Comparison of Nighttime Land Surface Temperature Retrieval Using Mid-Infrared and Thermal Infrared Remote Sensing Data Under Different Atmospheric Water Vapor Conditions

Thermal infrared (TIR) remote sensing is an important technological tool for observing large-scale land surface thermal radiance and can obtain the spatially continuous land surface temperature (LST), a critical land surface physical parameter of great interest in several fields. After decades of development, various LST retrieval algorithms have been proposed. However, current studies indicated that the commonly used retrieval algorithms show a decrease in the accuracy of the results under humid atmospheric conditions, and the theoretical analysis of the phenomenon needs to be developed. This study derives the LST error as a function of atmospheric parameters (transmittance, upward radiance, and downward radiance) directly based on the TIR radiative transfer equation. Compared with the TIR channel, the mid-infrared (MIR) channel has less water vapor absorption, is more insensitive to water vapor, and has a larger transmittance, which is expected to improve the accuracy of LST retrieval under humid atmospheric conditions.

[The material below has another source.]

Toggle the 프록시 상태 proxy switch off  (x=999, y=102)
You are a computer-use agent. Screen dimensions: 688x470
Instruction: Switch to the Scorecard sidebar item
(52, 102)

In this study, a typical simulation dataset under various atmospheric and land surface conditions is constructed based on the MIR channels of moderate resolution imaging spectroradiometer (MODIS) remote sensing data. Analysis of the retrieval results based on the simulation datasets shows that the MIR channels have more minor errors for the same level of atmospheric errors. With the growth of column water vapor (CWV), the error of the split-window (SW) algorithm constructed based on the TIR channel increases. In contrast, the accuracy of the algorithm developed by MIR channels is more stable, and the advantage of the accuracy in humid atmospheric conditions is more prominent. Two SW algorithms are applied to nighttime TIR and MIR remote sensing images observed by Aqua MODIS, and the validation results obtained based on surface radiation budget network (SURFRAD) ground sites also showed that the two MIR SW algorithms achieved the accuracy advantage of 0.425 K (SW1_TIR: 2.582 K/SW1_MIR: 2.157 K) and 0.525 K (SW2_TIR: 2.624 K/SW2_MIR: 2.099 K), which indicated that the MIR-SW algorithms can more accurately retrieve the LST under humid atmospheric conditions.